SELECTED EXTRACT:

_ _ _ _ _

I went to the andrology lab to produce a semen sample today. I walked there after work, so I was still dressed in office clothes, which just made the whole thing even more surreal. The andrology lab is one of those services without a proper reception – so you just buzz the intercom and wait until they call you in. So that’s what I did.
I wasn’t really embarrassed about it, but the experience is definitely quite odd. I went through some medical details with the woman who let me in. She didn’t say “masturbate” or “ejaculate” or “semen” or anything like that – it was always just “produce a sample”. She gave me a plastic specimin jar and a bag to put it in after I’d produced my specimin, then she showed me to the room where the specimin production would take place.
It wasn’t an unpleasant room, but it was extraordinarily drab. It was fairly small and painted a hideous grey. There was a chair (upholstered in wipe-clean vinyl), a sink, a rubbish bin, a cabinet, a mirror and a shelf. There was also a notice, which told me to wash my hands and my penis with soap and water for the purposes of hygeine. There were three pornographic magazines in the cupboard.

_ _ _ _ _

RECORDS SUPPLIED:

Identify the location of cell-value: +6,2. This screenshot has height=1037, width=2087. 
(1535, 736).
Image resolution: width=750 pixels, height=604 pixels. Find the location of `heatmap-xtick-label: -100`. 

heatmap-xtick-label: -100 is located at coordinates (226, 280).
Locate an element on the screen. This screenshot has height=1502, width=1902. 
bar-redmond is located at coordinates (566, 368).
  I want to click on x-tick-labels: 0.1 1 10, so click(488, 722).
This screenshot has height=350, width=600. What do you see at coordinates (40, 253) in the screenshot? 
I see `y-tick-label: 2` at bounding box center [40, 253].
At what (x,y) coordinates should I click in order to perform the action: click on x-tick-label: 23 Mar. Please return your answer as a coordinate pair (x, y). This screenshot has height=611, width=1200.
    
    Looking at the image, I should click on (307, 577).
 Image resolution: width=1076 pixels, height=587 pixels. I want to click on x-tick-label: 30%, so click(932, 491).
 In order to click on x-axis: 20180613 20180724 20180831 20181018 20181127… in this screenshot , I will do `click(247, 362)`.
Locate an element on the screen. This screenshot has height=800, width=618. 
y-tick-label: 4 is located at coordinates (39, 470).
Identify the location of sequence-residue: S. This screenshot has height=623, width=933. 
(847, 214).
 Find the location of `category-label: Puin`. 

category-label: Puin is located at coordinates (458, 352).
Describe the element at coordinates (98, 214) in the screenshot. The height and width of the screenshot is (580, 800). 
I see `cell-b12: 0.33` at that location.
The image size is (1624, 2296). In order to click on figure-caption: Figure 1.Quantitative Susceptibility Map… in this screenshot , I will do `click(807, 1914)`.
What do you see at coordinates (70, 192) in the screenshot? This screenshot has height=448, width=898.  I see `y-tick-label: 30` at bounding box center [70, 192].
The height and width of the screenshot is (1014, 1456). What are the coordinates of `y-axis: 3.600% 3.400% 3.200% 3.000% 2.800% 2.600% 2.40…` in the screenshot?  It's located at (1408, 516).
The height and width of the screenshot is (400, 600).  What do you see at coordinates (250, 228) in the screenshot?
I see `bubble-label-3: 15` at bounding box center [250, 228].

_ _ _ _ _

WORK REQUEST 1:
Copy the andrology lab account word for word from "I wasn’t really" to "in the cupboard.".
WORK REQUEST 2:
Continue the account of the andrology lab visit from its last sentence.

EXERCISE OUTPUT 1:
I wasn’t really embarrassed about it, but the experience is definitely quite odd. I went through some medical details with the woman who let me in. She didn’t say “masturbate” or “ejaculate” or “semen” or anything like that – it was always just “produce a sample”. She gave me a plastic specimin jar and a bag to put it in after I’d produced my specimin, then she showed me to the room where the specimin production would take place.
It wasn’t an unpleasant room, but it was extraordinarily drab. It was fairly small and painted a hideous grey. There was a chair (upholstered in wipe-clean vinyl), a sink, a rubbish bin, a cabinet, a mirror and a shelf. There was also a notice, which told me to wash my hands and my penis with soap and water for the purposes of hygeine. There were three pornographic magazines in the cupboard.

EXERCISE OUTPUT 2:
So I followed the hygeine procedures and produced my sample, for science! It’s an awkward situation, but I’d followed their instructions and hadn’t engaged in any other kinds of sample-producing behaviour in the four days before, which helped. Then I followed the hygeine procedures again, wrote the time of production on the specimin jar’s label, put it in the bag and was pretty much done.
And then I went Christmas shopping.
In three weeks time the andrology lab will send the results to my GP. So I should find out whether I’m producing no, some or normal amounts or sperm in January.